Biochimica Clinica ; 45(SUPPL 2):S120, 2022.
Artigo em Inglês | EMBASE | ID: covidwho-1733256

RESUMO

Introduction As part of the ' Lotta alla sepsi -Call to Action' project of the ARS (Regional Health Agency) of Tuscany, a study was undertaken on sepsis which had the aim of evaluating the biomarker MDW (Monocyte distribution width) of all enrolled patients of the PS with suspected sepsis. MDW is a hematological parameter that measures the dispersion around the mean of the monocyte volume population and has been proposed as an early indicator of sepsis. Given the timeliness and ease of measurement with complete blood count (CBC), MDW can quickly help the clinician in risk stratification. Patients who tested positive for Covid-19 were also enrolled during the study. This contribution reports on how the MDW biomarker behaves in patients with similar presentation who may progress to sepsis or Covid-19. Materials and methods For the study, 397 patients (178 F + 219 M) aged between 18 and 98 years (mean 62.6 SD ± 21.7) were enrolled by the Emergency Department of the San Donato Hospital in Arezzo between 5 July 2019 and 30 April 2020 with suspected sepsis.
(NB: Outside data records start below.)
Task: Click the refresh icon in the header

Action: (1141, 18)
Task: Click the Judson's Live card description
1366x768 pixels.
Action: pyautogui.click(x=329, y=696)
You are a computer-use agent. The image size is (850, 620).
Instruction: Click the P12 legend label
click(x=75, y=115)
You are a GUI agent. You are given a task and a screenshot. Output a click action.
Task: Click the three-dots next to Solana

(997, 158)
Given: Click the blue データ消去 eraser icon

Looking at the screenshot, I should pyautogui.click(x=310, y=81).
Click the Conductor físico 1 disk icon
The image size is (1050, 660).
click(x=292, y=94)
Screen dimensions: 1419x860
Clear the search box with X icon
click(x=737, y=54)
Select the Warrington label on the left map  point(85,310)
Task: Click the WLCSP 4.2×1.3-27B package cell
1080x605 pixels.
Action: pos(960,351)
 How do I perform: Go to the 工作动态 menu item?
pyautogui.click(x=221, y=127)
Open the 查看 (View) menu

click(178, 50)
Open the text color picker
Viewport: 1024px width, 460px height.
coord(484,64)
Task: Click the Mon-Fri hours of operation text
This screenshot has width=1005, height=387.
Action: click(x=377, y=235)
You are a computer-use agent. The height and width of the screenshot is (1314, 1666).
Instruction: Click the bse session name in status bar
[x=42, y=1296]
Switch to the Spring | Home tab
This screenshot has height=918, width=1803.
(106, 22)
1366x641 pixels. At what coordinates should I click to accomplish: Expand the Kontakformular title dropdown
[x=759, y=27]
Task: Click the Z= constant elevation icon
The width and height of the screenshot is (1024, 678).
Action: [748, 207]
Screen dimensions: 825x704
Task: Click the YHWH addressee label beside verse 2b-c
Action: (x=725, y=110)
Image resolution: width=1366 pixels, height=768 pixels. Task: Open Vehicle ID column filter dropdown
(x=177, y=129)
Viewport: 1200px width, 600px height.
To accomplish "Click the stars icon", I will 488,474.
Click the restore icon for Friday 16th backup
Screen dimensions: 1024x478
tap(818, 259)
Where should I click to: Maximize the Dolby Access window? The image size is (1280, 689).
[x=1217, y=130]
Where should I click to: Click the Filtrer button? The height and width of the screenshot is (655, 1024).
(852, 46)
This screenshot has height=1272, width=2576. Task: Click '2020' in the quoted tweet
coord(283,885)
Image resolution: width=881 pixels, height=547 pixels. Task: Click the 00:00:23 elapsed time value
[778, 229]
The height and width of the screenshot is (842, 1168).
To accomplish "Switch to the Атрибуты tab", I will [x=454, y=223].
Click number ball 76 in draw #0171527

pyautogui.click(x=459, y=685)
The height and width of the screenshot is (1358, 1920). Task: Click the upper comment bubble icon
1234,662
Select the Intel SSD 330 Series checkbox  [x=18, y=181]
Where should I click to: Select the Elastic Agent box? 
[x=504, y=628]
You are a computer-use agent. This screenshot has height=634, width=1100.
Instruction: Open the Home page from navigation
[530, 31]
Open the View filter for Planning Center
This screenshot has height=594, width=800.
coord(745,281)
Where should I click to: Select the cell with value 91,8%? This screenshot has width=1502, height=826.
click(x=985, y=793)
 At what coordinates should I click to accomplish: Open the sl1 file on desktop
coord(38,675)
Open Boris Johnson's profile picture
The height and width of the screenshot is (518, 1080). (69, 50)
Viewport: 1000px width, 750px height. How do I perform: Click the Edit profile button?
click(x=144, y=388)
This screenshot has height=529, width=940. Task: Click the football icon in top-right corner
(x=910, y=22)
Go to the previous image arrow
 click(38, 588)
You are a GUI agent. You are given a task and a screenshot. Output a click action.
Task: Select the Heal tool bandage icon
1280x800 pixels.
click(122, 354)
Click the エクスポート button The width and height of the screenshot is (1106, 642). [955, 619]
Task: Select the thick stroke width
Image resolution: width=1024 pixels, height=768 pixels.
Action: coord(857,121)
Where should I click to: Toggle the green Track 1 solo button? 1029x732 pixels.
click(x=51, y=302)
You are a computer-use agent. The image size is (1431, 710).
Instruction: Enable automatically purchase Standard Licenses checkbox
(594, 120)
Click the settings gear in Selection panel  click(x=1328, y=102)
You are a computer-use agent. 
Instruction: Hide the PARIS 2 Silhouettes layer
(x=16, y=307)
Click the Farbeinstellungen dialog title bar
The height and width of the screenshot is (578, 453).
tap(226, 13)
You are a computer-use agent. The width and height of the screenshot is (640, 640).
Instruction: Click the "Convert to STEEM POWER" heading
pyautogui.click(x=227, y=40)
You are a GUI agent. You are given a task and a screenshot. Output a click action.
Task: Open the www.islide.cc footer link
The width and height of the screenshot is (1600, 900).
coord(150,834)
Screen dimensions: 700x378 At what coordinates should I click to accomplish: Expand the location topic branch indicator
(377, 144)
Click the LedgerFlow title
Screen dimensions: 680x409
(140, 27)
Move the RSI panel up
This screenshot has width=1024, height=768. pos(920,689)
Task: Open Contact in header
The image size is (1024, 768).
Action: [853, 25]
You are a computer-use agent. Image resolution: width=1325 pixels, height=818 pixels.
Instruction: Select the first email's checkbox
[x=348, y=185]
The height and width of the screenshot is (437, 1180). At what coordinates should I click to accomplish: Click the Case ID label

Of these, 133 tested positive and 264 negative for the nasopharyngeal molecular swab for SARS-CoV-2. Diagnostic stratification for sepsis was performed according to the definition of Sepsis-3. Complete blood count (CBC), which includes MDW, was performed on the UniCel DxH 900 analyzer (Beckman Coulter) using whole blood collected in tubes with K2 EDTA anticoagulant. Data analysis was performed by IBM SPSS statistics version 20.0 (SPSS, Chicago, IL). Results For Covid-19 patients, MDW AUC is 0.85 (95% CI 0.80-0.90) and PCT (procalcitonin) AUC is 0.81 (95% CI 0.75-0.87). The PCT at the cutoff of 0.5 ng / mL had a sensitivity of 13% and specificity of 92%, while the MDW at the cutoff of 22 had a sensitivity of 86% and specificity of 74%. In patients with sepsis MDW AUC is 0.83 (95% CI 0.76-0.90) and PCT AUC is 0.84 (95% CI 0.78-0.91). The PCT at the cutoff of 0.5 ng / mL showed a sensitivity of 66% and specificity of 82%, while the MDW at the cutoff of 22 had a sensitivity and specificity of 90% and 55% respectively. Conclusion In both sepsis and Covid-19 infection, the two parameters convey different information and have complete effectiveness in terms of sensitivity and specificity.